Pantau - Ombudsman Republik Indonesia (ORI) mencatat sekitar 692 laporan terkait persoalan ketenagakerjaan sepanjang 2024 hingga Agustus 2026, dengan 279 laporan di antaranya menyangkut hak pekerja.
Anggota Ombudsman RI Robert Na Endi Jaweng mengatakan tingginya jumlah laporan menunjukkan persoalan ketenagakerjaan masih banyak diadukan masyarakat kepada Ombudsman RI.
"Dalam kurun waktu 2024 hingga 2026, Ombudsman RI menerima sekitar 692 laporan terkait ketenagakerjaan dan 279 di antaranya terkait pokok permasalahan hak pekerja," ungkap Robert.
Pengaduan yang ditangani Ombudsman RI tersebut berasal dari laporan masyarakat, Respons Cepat Ombudsman, serta Investigasi Atas Prakarsa Sendiri (IAPS).
Laporan Ketenagakerjaan Meningkat pada 2025
Ombudsman RI mencatat sebanyak 227 laporan terkait ketenagakerjaan sepanjang 2024.
Jumlah tersebut meningkat menjadi 251 laporan pada 2025.
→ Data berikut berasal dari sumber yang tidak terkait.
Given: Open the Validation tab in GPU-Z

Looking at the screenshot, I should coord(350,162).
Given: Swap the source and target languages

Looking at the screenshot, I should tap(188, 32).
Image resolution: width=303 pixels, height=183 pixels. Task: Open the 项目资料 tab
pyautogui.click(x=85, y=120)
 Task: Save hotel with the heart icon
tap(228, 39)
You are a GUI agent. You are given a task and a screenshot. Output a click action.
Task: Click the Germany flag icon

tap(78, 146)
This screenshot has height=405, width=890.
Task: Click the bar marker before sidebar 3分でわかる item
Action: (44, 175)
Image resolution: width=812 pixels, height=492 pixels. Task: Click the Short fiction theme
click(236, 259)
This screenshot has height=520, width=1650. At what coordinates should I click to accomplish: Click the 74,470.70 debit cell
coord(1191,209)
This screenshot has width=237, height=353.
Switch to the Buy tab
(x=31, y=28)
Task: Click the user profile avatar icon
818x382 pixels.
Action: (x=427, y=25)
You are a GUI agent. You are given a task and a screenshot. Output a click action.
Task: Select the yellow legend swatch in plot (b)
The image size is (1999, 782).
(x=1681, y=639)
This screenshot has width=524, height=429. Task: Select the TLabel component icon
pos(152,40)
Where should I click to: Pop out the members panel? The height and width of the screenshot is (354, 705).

Sementara itu, sepanjang 2026 hingga Agustus, Ombudsman RI telah menerima 214 laporan terkait ketenagakerjaan.
Secara keseluruhan, jumlah laporan selama 2024, 2025, dan hingga Agustus 2026 mencapai 692 laporan.
Robert menilai data tersebut menunjukkan masih terdapat persoalan dalam pemenuhan berbagai hak pekerja yang membutuhkan perhatian dan penyelesaian dari penyelenggara negara serta pihak terkait.
Sebagai lembaga negara yang menjalankan fungsi pengawasan pelayanan publik, Ombudsman RI berperan memastikan penyelenggaraan sektor ketenagakerjaan berjalan secara akuntabel.
Ombudsman RI juga menekankan pentingnya perlindungan terhadap hak konstitusional pekerja dan buruh dalam penyelenggaraan sektor ketenagakerjaan.
Ombudsman Koordinasikan Penyelesaian Pesangon dan Hak Pekerja
Sebagai bagian dari upaya penyelesaian persoalan tersebut, Ombudsman RI menggelar rapat koordinasi bidang ketenagakerjaan di Jakarta pada Rabu, 9 September 2026.
Rapat koordinasi itu secara khusus membahas penyelesaian permasalahan uang pesangon dan pemenuhan hak-hak pekerja.
Ombudsman RI melibatkan sejumlah pemangku kepentingan untuk mendorong penyelesaian persoalan ketenagakerjaan secara objektif dan berdasarkan ketentuan yang berlaku.
Melalui rapat tersebut, Ombudsman RI berupaya menghimpun berbagai perspektif dari pemangku kepentingan sebagai bahan untuk merumuskan langkah selanjutnya dalam penyelesaian pemenuhan uang pesangon dan hak-hak ketenagakerjaan.
Sejumlah instansi menghadiri rapat tersebut, termasuk Kementerian Ketenagakerjaan serta Dinas Tenaga Kerja, Transmigrasi dan Energi Provinsi DKI Jakarta.
Pemerintah daerah lainnya yang terlibat meliputi Dinas Tenaga Kerja dan Transmigrasi Provinsi Banten, Jawa Barat, dan Jawa Tengah.
Rapat juga dihadiri Dinas Ketenagakerjaan Kota Tangerang, Dinas Tenaga Kerja Kota Cimahi, Dinas Tenaga Kerja Kota Semarang, serta Dinas Koperasi, Usaha Kecil Menengah, Tenaga Kerja dan Transmigrasi Kabupaten Jepara.
Pelibatan berbagai instansi tersebut diarahkan untuk mendukung penyelesaian persoalan pesangon dan pemenuhan hak pekerja melalui koordinasi antarpemangku kepentingan.